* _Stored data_
****************************************
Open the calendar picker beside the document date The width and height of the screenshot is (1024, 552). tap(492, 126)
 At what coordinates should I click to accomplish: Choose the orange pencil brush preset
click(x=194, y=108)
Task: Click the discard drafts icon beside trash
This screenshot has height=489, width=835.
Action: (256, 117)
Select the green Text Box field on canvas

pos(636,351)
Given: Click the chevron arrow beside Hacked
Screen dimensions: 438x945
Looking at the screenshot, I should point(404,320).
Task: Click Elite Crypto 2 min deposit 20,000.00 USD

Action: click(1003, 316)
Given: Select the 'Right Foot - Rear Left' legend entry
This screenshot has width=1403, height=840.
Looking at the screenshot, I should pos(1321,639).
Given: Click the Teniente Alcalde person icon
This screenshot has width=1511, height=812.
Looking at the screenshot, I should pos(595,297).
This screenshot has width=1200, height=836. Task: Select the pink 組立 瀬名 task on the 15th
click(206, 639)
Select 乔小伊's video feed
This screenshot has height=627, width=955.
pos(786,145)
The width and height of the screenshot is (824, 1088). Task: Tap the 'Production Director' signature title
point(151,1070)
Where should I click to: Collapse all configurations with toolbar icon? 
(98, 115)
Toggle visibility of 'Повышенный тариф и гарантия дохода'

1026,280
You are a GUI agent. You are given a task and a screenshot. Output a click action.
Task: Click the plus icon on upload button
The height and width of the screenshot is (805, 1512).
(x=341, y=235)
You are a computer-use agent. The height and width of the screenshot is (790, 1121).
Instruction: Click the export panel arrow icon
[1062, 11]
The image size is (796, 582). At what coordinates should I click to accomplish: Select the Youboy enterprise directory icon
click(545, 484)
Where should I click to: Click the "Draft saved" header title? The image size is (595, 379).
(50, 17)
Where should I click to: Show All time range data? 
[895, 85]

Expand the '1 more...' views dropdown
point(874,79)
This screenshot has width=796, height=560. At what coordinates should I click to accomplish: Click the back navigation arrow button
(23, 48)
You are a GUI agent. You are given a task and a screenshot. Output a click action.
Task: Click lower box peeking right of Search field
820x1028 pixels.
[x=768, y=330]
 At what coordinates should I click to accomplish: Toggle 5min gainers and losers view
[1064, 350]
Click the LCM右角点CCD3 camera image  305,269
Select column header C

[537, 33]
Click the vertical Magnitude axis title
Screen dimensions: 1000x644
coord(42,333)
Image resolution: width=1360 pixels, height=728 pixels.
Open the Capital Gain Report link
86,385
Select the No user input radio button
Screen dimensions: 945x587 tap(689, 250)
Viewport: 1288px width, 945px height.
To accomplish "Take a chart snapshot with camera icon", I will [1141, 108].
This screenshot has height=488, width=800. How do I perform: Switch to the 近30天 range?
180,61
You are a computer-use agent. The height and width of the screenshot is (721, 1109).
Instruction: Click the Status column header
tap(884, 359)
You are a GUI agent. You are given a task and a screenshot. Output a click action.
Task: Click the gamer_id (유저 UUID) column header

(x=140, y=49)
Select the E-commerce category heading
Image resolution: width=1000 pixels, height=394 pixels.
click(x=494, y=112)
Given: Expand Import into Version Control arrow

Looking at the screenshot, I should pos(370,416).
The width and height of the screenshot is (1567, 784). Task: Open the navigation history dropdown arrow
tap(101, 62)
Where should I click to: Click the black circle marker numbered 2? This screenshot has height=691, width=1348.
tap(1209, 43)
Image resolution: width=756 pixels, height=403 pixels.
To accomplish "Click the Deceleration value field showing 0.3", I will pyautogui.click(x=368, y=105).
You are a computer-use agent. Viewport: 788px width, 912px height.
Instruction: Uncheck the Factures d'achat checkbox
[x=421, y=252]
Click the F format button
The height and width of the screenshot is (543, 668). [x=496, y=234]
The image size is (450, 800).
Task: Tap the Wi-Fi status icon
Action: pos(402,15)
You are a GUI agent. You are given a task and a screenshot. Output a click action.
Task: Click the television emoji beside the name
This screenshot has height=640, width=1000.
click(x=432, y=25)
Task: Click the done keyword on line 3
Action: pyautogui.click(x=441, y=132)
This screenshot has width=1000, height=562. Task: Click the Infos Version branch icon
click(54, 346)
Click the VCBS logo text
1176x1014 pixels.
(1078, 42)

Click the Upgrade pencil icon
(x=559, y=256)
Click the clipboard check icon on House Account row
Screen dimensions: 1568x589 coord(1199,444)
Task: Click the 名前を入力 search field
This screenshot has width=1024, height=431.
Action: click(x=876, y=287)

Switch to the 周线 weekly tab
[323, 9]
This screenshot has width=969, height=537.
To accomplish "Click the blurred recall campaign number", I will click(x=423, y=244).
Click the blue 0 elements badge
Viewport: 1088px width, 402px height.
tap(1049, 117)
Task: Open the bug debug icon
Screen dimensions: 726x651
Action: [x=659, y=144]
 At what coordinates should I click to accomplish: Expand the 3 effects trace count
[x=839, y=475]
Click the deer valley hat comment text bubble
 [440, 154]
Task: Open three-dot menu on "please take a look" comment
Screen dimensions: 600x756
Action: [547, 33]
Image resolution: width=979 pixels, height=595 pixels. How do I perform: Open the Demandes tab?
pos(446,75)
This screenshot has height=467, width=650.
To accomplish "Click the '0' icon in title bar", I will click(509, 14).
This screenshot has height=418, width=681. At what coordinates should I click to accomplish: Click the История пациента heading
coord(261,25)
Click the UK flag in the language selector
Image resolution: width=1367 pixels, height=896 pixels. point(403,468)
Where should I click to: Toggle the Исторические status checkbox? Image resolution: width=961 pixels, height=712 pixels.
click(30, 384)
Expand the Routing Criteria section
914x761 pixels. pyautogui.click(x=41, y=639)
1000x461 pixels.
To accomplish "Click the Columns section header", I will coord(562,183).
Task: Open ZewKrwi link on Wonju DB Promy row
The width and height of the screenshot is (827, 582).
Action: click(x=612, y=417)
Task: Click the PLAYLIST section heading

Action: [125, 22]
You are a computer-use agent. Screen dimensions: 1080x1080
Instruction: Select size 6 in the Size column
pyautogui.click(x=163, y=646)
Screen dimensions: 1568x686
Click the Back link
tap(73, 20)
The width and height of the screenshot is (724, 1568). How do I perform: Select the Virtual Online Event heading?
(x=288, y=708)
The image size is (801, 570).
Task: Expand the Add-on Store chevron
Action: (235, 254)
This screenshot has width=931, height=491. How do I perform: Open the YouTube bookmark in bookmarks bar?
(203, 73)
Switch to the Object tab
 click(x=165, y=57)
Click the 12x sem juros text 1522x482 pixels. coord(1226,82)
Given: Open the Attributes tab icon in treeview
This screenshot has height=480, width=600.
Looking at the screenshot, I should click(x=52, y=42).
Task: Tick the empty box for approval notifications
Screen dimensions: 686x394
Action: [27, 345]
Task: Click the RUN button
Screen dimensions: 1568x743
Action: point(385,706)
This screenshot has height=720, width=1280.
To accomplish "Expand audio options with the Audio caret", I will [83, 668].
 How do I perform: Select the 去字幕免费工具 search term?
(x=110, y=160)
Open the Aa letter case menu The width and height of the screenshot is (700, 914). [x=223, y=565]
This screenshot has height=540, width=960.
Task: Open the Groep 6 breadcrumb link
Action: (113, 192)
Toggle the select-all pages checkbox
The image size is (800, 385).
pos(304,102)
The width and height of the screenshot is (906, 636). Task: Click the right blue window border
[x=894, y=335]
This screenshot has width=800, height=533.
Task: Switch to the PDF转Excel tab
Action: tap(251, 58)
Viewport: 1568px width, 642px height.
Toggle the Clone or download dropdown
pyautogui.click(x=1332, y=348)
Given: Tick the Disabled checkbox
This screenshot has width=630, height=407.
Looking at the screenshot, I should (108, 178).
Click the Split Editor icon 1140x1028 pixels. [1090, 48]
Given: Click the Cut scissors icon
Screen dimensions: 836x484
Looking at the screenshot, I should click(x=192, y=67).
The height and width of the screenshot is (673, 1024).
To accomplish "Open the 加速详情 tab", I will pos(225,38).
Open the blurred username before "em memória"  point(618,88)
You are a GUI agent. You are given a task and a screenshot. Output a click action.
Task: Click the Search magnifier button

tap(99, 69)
****************************************
* _TASK INSTRUCTIONS_
Find each line of the data above that holds the word "will", then copy it.

* _WORKED SOLUTION_
To accomplish "Take a chart snapshot with camera icon", I will [1141, 108].
To accomplish "Click the Deceleration value field showing 0.3", I will pyautogui.click(x=368, y=105).
To accomplish "Click the blurred recall campaign number", I will click(x=423, y=244).
To accomplish "Click the '0' icon in title bar", I will click(509, 14).
To accomplish "Click the Columns section header", I will coord(562,183).
To accomplish "Expand audio options with the Audio caret", I will [83, 668].
To accomplish "Open the 加速详情 tab", I will pos(225,38).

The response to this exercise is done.